Wednesday, December 3, 2008

A Google Cloud In Your Data Center?

I love it when idle ruminations possibly come true. Sort of.

Back in October, I blogged about a thought experiment: what if you could have an Amazon EC2 "appliance" behind your corporate firewall? Would it validate the concept/legitimacy of an "internal cloud" architecture?

Well, in an article by John Foley today, that might just be the case, except with Google's App Engine:

One technology company is working on a way to provide "a complete wrapper around App Engine," with the goal of recreating the App Engine environment outside of Google's data center, according to Google product manager Pete Koomen. "It would let you take an App Engine application and run it on your own servers if you needed to," he says. Koomen declined to name the company involved, but my sense is that it's just one of several options that will become available. The subject came up in a discussion of public clouds, private clouds, and hybrid clouds that are a public-private combination.

To me, this is helping establish the fact that whatever architecture the "big guys" are building in their hosted environments may well make its way into private data centers in the no-so-distant future.

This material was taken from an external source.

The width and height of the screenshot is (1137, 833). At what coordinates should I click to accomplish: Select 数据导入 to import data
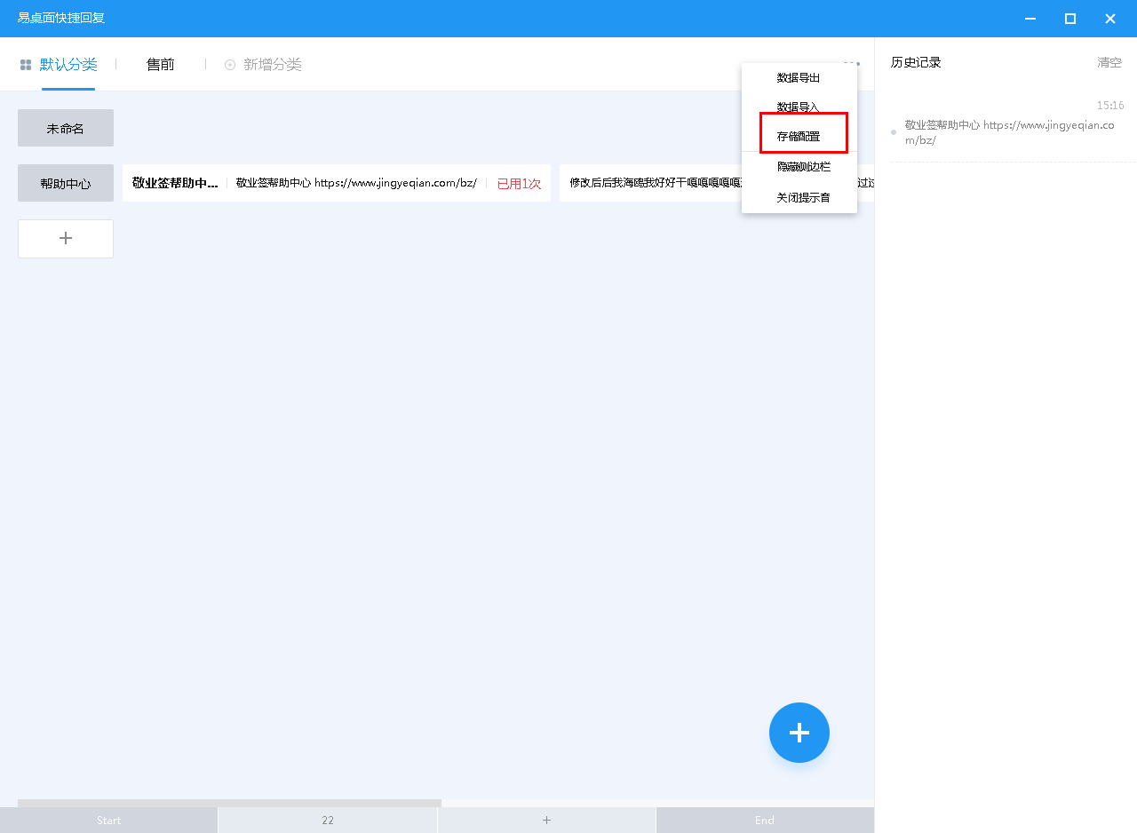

The concept of how static internal infrastructure is managed today is changing... not doubt in my mind that compute resources are becoming more adaptive, agile, "elastic", etc., and that the economic advantages will follow.

Post-Script -
As I'm about to publish this, I also should highlight a bit of caution: Some would call Google's App Engine a proprietary cloud (PaaS) architecture. If such an App Engine "appliance" were really true, then this *could* be an attempt by Google to enhance adoption. Enterprises that were loathe to risk lock-in to Google's cloud, could instead run their App Engine jobs internally. You'd still be locked-into the App Engine architecture, but not into Google's infrastructure.